The "ripe now" sticker on the avocados causes me a lot of trouble. The restaurant guy has solved the mystery. It is a trademark, not a notification.

People keep pinching them to see if they're ripe, The nearly ripe ones end up being so bruised they are often too disgusting to eat. 


I have learned to reach to the back or under layer of the stack to find hard green ones. Put them in the fruit bowl for a few days. Avoid squeezing them. When the stem can be easily pulled out they are ripe and keep for a few more days in the fridge. No bruises!



I am going to send Ernest 3 months of heirloom avos from the Avocado Diva. Fresh from the trees! 

An avocado a day would be lovely. It doesn't always have to be guacamole.
Avocado on toast, on eggs, in a BLT, in fruit salad, on pizza, or like yesterday just eaten out of the skin with a little vinaigrette.

A month's worth of ideas!


6 comments:

Linda said...

Oh for all of the wasted 'cados I pitched into the trash from the abundant tree next door. I didn't learn to love them until I moved away. Now I can't get enough!

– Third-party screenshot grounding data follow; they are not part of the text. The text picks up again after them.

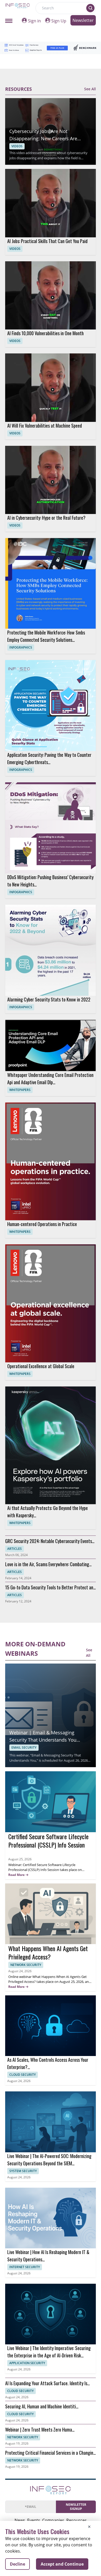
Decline (17, 2564)
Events (33, 2520)
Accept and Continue (62, 2564)
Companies (53, 2520)
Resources (76, 2520)
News (20, 2520)
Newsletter (83, 20)
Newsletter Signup (76, 2506)
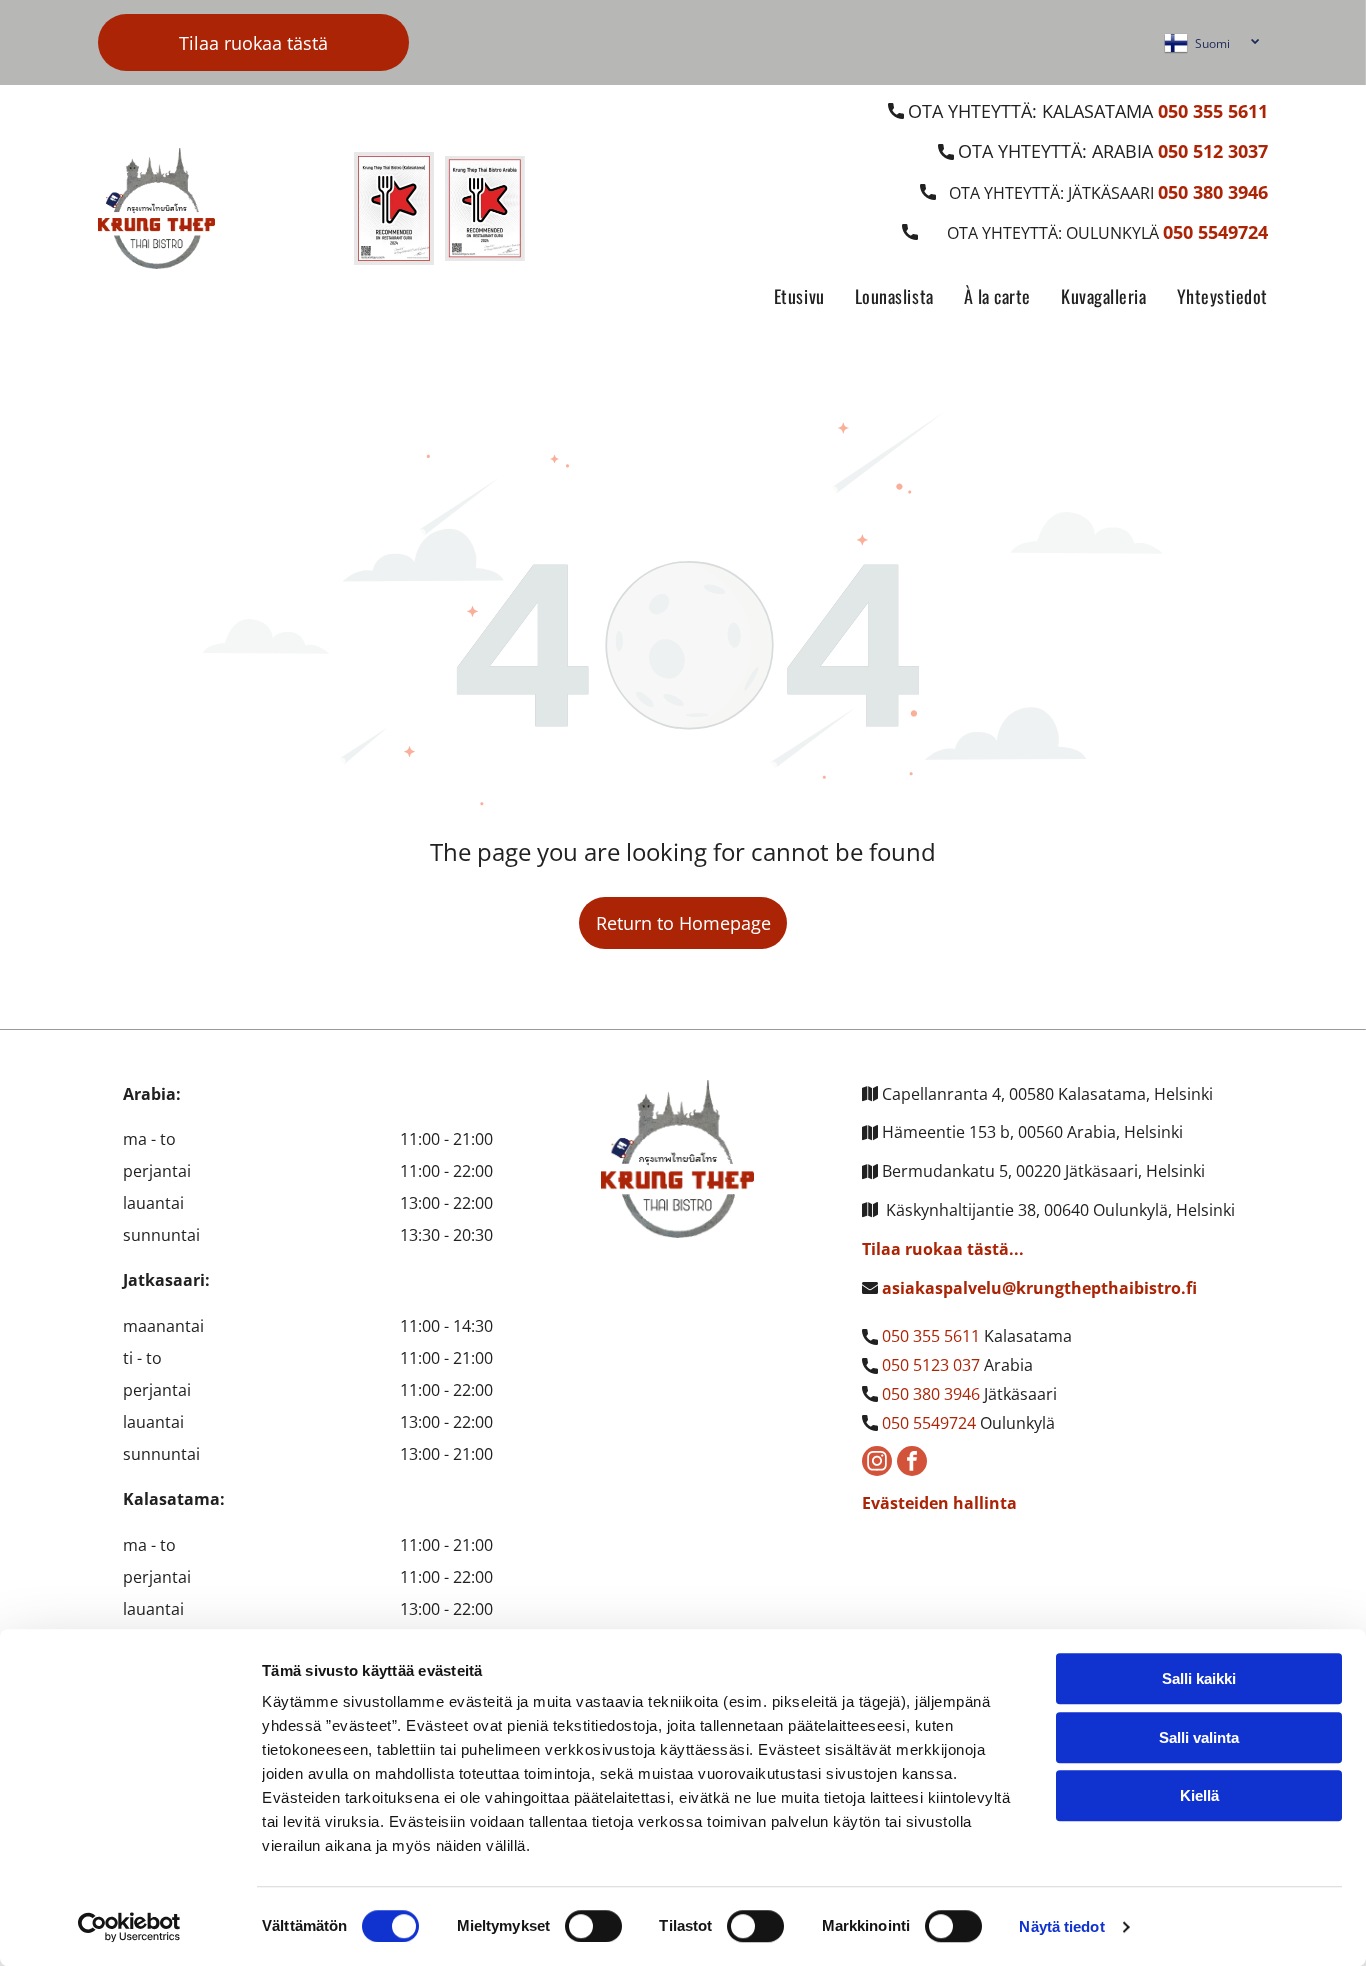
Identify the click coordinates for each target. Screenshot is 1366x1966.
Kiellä (1199, 1795)
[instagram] (877, 1463)
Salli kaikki (1199, 1678)
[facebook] (912, 1463)
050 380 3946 (931, 1394)
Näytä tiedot (1061, 1926)
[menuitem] (784, 297)
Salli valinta (1199, 1737)
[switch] (593, 1926)
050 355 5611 (931, 1336)
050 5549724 (929, 1423)
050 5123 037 (931, 1365)
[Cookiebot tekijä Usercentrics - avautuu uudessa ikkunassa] (129, 1927)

Gary's third pottery blog said...

I know, so good just sliced onto things, and my favorite is blenderize them with only lemon juice to smear on burritos etc :) GOOD TIPS about ripeness, bruising, etc!

Anonymous said...

I bought my first bag of these the other day and wondered what the blackish mark was. A bruise! Thanks for informing me!

T.J. said...

You have got to be the coolest Mom sending avocados via post! Totally writing that down to remember in a few year's time...

oh and this- yesterday at a friend's for superbowl and she cut into an avocado to feed to her son and guess what? Rotted throughout. I'll have to send her your link ;)

Karen (formerly kcinnova) said...

You are the avocado whisperer!

Jenn @ Juggling Life said...

We are avocado addicts here--can't get enough!